Закончив разговор, Дэвид демонстративно выключил телефон, встал из-за стола, подошел к Биллу и сел на корточки, оказываясь не выше, а даже чуть ниже его, сидящего болтая ногами, сгорбившись на офисном стуле. Он с серьезным видом протянул мальчику руку:
- Дэвид, - сказал он очень серьезно, но в глазах его мелькали странные золотистые смешинки, в которые Билл засмотрелся, потому что ему внезапно стало очень тепло и уютно рядом с ним. Ему хотелось радостно обнять его за шею, бабочки смешно щекотали его живот. Дэвид казался добрым, на самом деле добрым, и он относился к нему серьезно, без тени насмешки, даже с уважением, это казалось Биллу каким-то сказочно-невероятным чудом. Впрочем, страх показаться идиотом оказался сильнее, потому он выпрямился, и важно пожал руку Дэвида Йоста изо всех сил.
- Билл, - сказал он, нахмурившись от старания сохранить важный вид.
- Очень приятно, Билл, - сказал Дэвид.
Петер вышел из комнаты по делам, у него зазвонил телефон, и он не хотел им мешать. Билл с Дэвидом поговорили еще, о разном, так, обо всем и ни о чем вообще. Потом темы для беседы постепенно иссякли.
- Дэвид, а знаешь, ты крутой чувак! - внезапно сказал ему Билл. Искреннее восхищение в голосе мальчишки рассмешило Дэвида.
- Не я, - помотал он головой, и показал в сторону двери, куда вышел Петер головой, - Этот чувак в костюме, круче!
- Неее, - Билл наморщил нос смешно и недоверчиво, - не может быть.
Дэвид расхохотался еще громче. Билл задумчиво почесал голову.
- Эта....но ...мы фигово играем, - сказал Билл, подозрительно глядя Дэвиду прямо в глаза, - вообще-то.
Том встал с кресла, лениво пошел на кухню, взял из холодильника банку пива, открыл ее, сделал пару глотков и опять направился в комнату. Он зевнул, включая телевизор, однако мелькание картинок не смогло отвлечь поток его мыслей. Он помнил, Билл тогда ему выел мозг этим своим Дэвидом Йостом. До этого он столько говорил ему только про Нену, но та была просто какая-то певица, а этот мужик стал их старшим товарищем. Том поначалу отнесся к нему осторожно, но вскоре и он попал под свойственное Дэвиду очарование. С ним, вроде бы все оказывалось в тысячу раз проще. То, что казалось им неразрешимой проблемой вчера, в руках Йоста решалось за пару минут. Несмотря на мягкую манеру говорить и вести себя, невысокий рост, и вовсе не грозный внешний вид, он стоял за них стеной. Ко всему прочему, он никогда не задавался, не выпячивал свое положение, скорее они сильнее уважали его именно за то, что он никогда не пользовался им против них. Так было даже важнее для них, потому что они научились угадывать его настроение и отношение по одному движению его брови.
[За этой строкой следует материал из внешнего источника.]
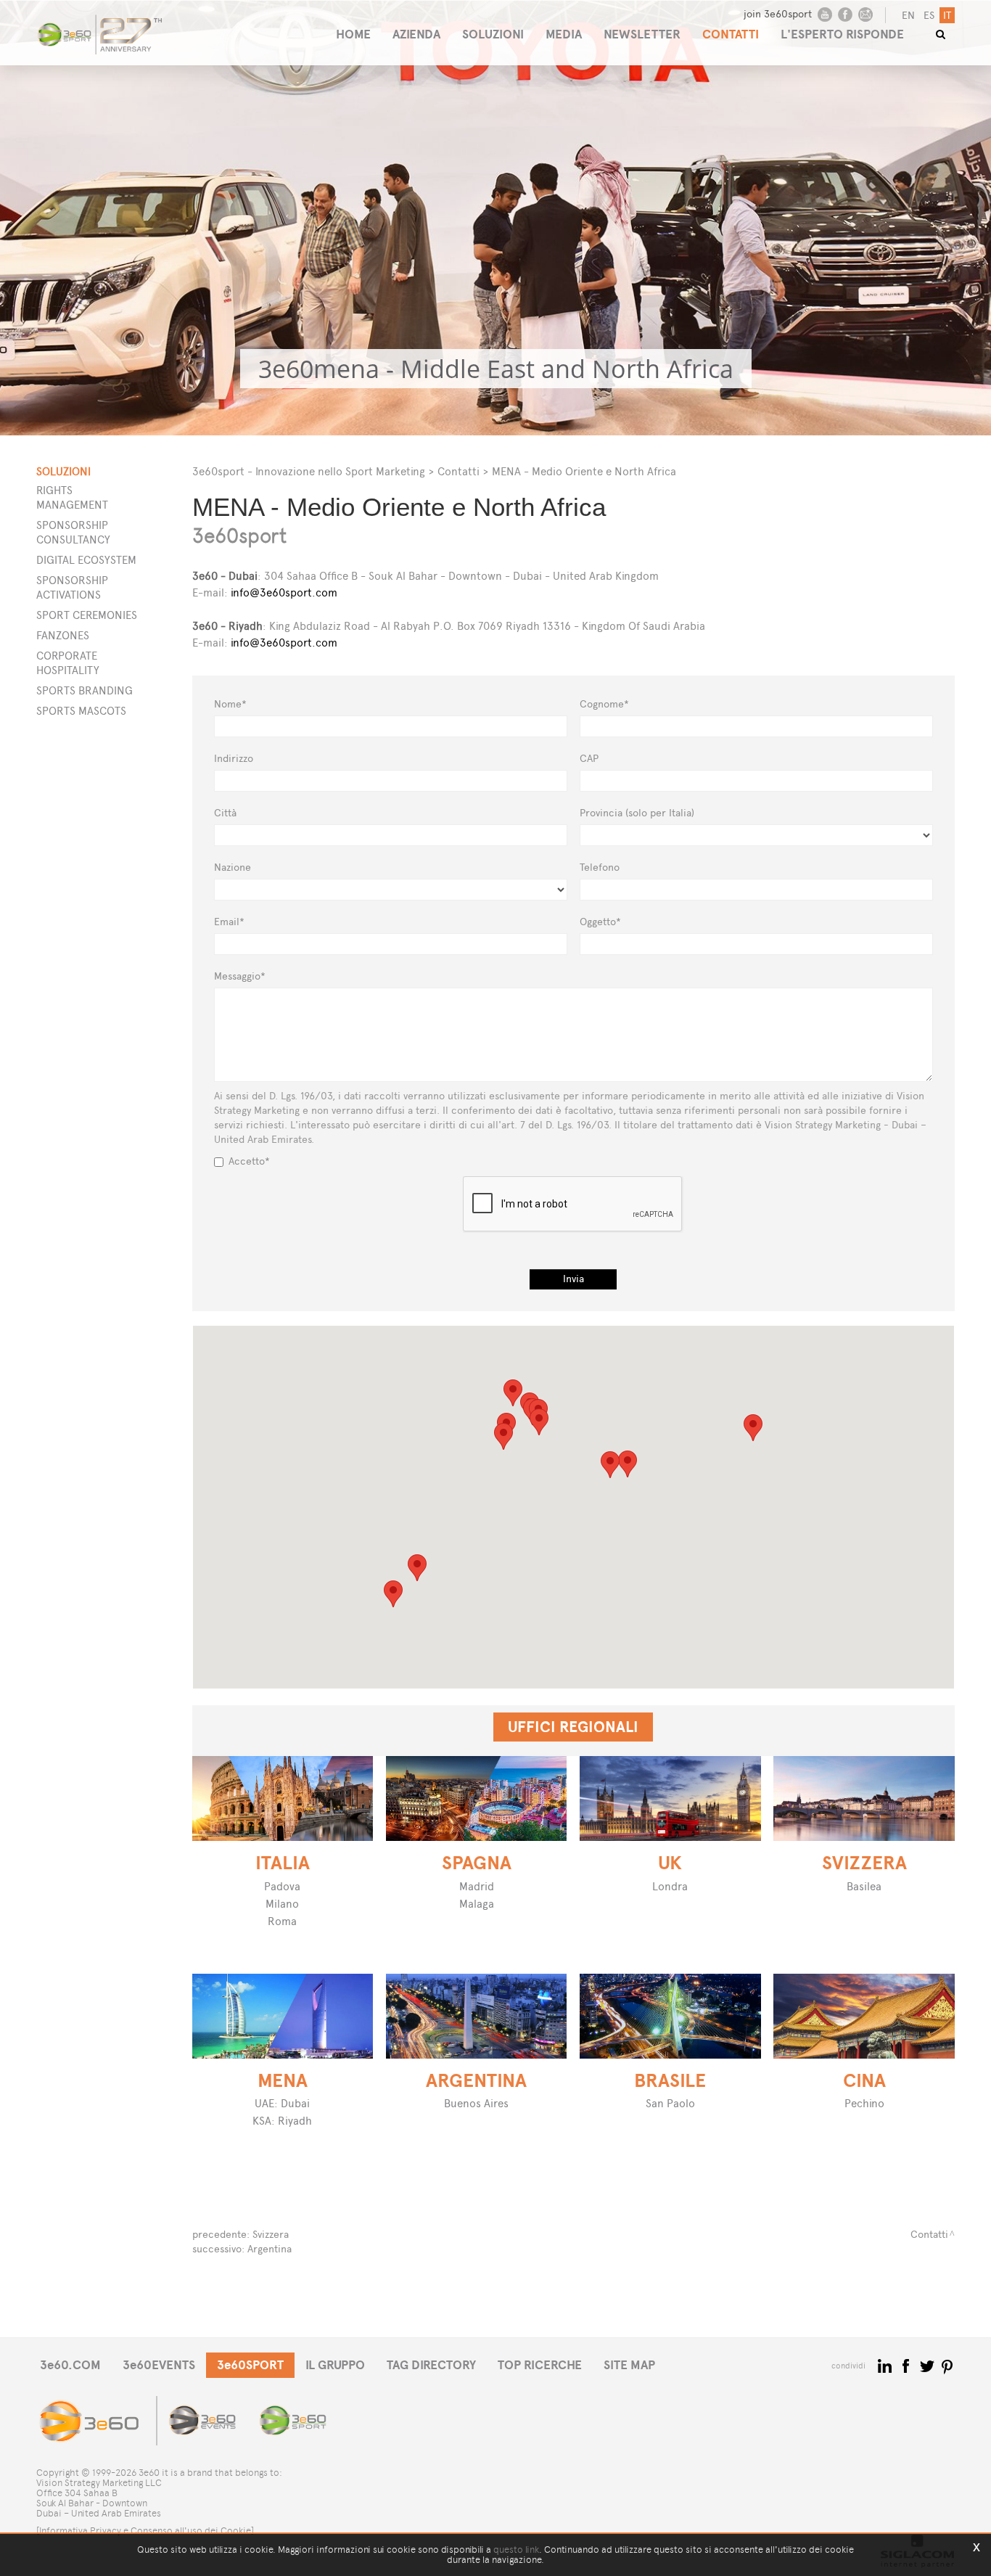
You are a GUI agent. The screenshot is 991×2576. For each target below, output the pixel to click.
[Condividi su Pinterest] (948, 2365)
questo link (516, 2549)
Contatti (458, 471)
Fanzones (62, 635)
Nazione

Он любил посмеяться, и Том быстро научился его смешить и приводить в чувство, если он на что-то слишком сильно злился, Йост был ему за это чрезвычайно благодарен. Даже когда они доводили Дэвида до ручки, и он все-таки повышал на них голос, надо сказать они никогда на него всерьез не обижались, потому что, сорвавшись, он долго сидел несчастный, глядя в окно, переживая, что сказал что-то не так. Это было душераздирающее зрелище. Даже у них с Биллом в такие моменты начинало чесаться где-то в районе совести, они принимались скакать вокруг него зайчиками и белочками, в попытках его приободрить. Ну, куда уж тут было обижаться? Нет, Том действительно уважал и по-своему любил Йоста, к тому же он знал, что Билл от него попросту прется, и за это он тоже его уважал.
С Хоффманом Том пообщался ровно один раз в жизни, примерно через полгода после того, как они познакомились. Тот угостил его пивом, как-то утащивши с репетиции в темный кабак. Тому было неудобно идти, но отказаться было еще менее удобно. Они пили, разговаривали о чем-то. Точнее Хоффман разговаривал, а Том кивал, пил пиво и от скуки складывал из салфеток кораблики. Нарезавшись, Петер начал как-то назойливо над ним нависать, отпускать сальные двусмысленные шуточки, и, в конце концов решил подсесть рядом и положить руку ему на плечо.
- Дядя, - сказал Том тихо, не глядя на него, - Ты считать умеешь?
- Что? – переспросил Хоффман удивленно.
- Дядя, мне еще и четырнадцати лет нет, ты представляешь, сколько за это могут дать?
С этими словами мрачный Том встал и собрался было совсем уйти, когда слова Хоффмана заставили его задержаться еще на минуту.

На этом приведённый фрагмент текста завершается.